As an economics graduate student, I would tell the undergraduates I taught that politicians and government workers were not grown in vats under Washington, DC, but that they were just normal people with normal backgrounds and normal desires. In other words, they are just like everyone else. That sounds easy enough to accept, but most political solutions assume that all decisions will be made either by perfect angels or by perfect devils.

Adopting a public choice perspective allows me to explain to my students and those reading my research that even the best of intentions will often go horribly wrong (because the people making decisions are flawed) and that many policies that seem well-intentioned are motivated by ulterior motives. In my work, for example, I have pointed out that hedge fund regulations in the Dodd-Frank Act were an abject failure from the standpoint of the stated goals of the legislation but are very good at harming hedge funds and improving life for their competitors, large banks. In an upcoming paper, I argue that opposition to ride-sharing companies like Uber and Lyft is also likely financed by a subsector of the banking industry, those banks who lent money so that people could buy taxi medallions, and who will lose billions of dollars if consumers get their way and ride-sharing wins the day. There is nothing particularly evil about banks; they are just more successful at what most individuals and businesses would like to do—use the power of government to enrich themselves.

Scholars who are willing to engage with the public choice critique have to do more than just assume that government agents act altruistically and with perfect information, or that businesses just want government to leave them alone. Government agents are flawed and often pursue their own self-interest, just like the rest of us. Businesses often want anything other than free markets, because free markets require them to constantly compete for consumers’ business. Some academics will adopt one of those viewpoints, but very few are willing to accept both of them as true, and yet their work fails to reflect reality because of it.

3.What are some of your biggest challenges as a libertarian in academia?

Probably the biggest challenge to any libertarian is overcoming the strange assumption that we don’t care about people, rather than having a different view of what will make people better off. That obstacle bleeds over into academia, with many academics dismissing libertarian arguments because they incorrectly believe that those arguments are based on a premise that we shouldn’t care about how libertarian proposals affect the poor and disadvantaged. In some of my work, I argue that there are advantages to the possibility that innovation will soon outpace regulation, so that we wind up with a de-facto deregulated market. Many jump immediately to the conclusion that I’m okay with exploitation of consumers in that market, but I am always very clear that the reason I favor that market is because powerful business interests will be less able to exploit consumers.
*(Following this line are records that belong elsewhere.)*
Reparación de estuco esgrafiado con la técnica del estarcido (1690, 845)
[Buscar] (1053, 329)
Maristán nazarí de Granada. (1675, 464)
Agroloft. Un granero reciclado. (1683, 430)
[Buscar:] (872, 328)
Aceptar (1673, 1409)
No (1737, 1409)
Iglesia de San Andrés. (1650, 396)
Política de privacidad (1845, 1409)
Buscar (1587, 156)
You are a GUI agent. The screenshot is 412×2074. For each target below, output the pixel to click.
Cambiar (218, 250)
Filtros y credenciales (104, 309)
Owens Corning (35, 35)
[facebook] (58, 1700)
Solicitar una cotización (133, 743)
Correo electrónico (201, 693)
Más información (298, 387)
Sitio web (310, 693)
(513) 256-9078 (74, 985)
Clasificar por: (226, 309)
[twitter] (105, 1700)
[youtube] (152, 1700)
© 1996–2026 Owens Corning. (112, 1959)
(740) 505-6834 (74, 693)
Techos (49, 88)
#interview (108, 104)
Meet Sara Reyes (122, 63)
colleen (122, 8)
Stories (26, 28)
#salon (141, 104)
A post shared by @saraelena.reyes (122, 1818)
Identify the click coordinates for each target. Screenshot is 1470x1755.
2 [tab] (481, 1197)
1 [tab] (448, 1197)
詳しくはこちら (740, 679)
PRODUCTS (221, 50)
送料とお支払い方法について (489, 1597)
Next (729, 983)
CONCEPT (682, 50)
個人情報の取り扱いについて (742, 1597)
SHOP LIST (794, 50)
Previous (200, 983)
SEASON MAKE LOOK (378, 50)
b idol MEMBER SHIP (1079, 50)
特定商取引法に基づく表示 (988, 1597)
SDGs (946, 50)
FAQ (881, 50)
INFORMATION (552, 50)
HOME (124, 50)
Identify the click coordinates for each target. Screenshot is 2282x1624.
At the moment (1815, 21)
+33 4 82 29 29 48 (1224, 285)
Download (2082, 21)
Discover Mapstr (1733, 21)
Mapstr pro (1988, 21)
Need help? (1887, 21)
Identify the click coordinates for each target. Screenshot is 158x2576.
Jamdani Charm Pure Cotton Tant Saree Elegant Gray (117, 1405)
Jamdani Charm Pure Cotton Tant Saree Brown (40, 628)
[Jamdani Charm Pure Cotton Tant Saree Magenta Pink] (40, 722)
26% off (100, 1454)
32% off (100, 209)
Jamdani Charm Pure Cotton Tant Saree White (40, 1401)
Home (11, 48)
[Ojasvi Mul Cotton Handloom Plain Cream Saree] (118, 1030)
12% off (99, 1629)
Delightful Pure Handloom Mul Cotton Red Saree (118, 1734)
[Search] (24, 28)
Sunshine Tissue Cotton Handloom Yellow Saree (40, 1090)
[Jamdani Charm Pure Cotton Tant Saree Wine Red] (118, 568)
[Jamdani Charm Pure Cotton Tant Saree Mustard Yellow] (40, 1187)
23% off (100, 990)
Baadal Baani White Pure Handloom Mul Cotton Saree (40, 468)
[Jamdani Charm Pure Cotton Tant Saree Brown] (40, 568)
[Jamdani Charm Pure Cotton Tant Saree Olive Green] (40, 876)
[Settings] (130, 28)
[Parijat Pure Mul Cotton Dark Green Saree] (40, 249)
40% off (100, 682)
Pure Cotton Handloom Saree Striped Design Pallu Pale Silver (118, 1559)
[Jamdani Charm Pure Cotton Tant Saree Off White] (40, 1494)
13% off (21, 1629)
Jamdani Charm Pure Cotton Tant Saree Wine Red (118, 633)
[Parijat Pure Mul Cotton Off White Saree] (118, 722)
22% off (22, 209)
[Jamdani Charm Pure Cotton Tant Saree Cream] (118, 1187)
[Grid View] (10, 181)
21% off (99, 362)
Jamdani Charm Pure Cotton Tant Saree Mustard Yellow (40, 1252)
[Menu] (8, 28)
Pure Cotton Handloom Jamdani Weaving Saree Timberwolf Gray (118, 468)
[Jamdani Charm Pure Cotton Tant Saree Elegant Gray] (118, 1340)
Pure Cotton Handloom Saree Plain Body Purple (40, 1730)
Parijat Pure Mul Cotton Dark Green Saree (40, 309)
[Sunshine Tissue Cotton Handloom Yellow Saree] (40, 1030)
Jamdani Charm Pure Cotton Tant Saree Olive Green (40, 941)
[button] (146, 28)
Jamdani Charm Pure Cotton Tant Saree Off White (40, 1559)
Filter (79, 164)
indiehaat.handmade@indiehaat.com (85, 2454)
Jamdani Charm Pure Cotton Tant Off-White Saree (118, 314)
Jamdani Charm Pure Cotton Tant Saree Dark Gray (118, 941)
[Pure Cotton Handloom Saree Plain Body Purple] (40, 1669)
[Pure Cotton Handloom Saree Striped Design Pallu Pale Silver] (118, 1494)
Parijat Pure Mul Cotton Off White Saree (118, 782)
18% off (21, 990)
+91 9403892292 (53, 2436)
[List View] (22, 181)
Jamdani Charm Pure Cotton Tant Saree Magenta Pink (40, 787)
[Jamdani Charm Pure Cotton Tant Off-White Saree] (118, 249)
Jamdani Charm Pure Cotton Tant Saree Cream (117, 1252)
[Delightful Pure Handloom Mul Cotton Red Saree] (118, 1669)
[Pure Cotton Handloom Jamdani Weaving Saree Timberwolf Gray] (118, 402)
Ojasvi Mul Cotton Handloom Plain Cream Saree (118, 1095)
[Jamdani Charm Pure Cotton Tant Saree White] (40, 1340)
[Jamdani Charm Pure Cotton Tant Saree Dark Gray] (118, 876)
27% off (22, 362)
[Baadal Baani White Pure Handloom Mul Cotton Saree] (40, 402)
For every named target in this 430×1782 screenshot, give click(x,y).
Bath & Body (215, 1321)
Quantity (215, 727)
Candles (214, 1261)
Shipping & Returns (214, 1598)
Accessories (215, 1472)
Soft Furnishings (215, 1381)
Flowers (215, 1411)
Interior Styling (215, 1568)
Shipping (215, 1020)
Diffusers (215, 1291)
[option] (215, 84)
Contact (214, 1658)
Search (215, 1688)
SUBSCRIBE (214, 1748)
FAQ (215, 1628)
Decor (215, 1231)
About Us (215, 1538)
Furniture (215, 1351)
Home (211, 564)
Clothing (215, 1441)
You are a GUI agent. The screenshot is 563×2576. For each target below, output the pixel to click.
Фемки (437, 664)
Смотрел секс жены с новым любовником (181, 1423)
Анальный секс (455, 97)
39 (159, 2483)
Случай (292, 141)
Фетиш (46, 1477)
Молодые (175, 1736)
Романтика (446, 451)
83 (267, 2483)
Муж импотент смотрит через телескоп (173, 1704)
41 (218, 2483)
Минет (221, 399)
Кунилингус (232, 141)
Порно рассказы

Another challenge that I have is that academics, like the rest of society, often struggle with the notion that someone can agree with them on some things but not on others. Many academics are strong civil libertarians, meaning that I can quickly find common ground with them on the individual rights in a criminal context. Once we have moved beyond discussions of the War on Drugs or criminal defendants’ Fourth, Fifth, and Sixth Amendment rights, however, they are often confused how I can also believe that individuals should have stronger rights to their own property, or stronger rights against government intrusion into their economic lives. It can make for a very lonely existence, with colleagues who aren’t entirely sure how to react.

In some ways, though, that natural opposition and suspicion has some tremendous benefits. Every argument has to be that much better, because there isn’t a natural audience for it. Most interactions have to be approached with far more care, finding common ground early in order to set the stage for disagreements that come later. That process is exactly what most of our parents taught us at an early age, and it sometimes seems to be a lost art, but necessity may be keeping it alive.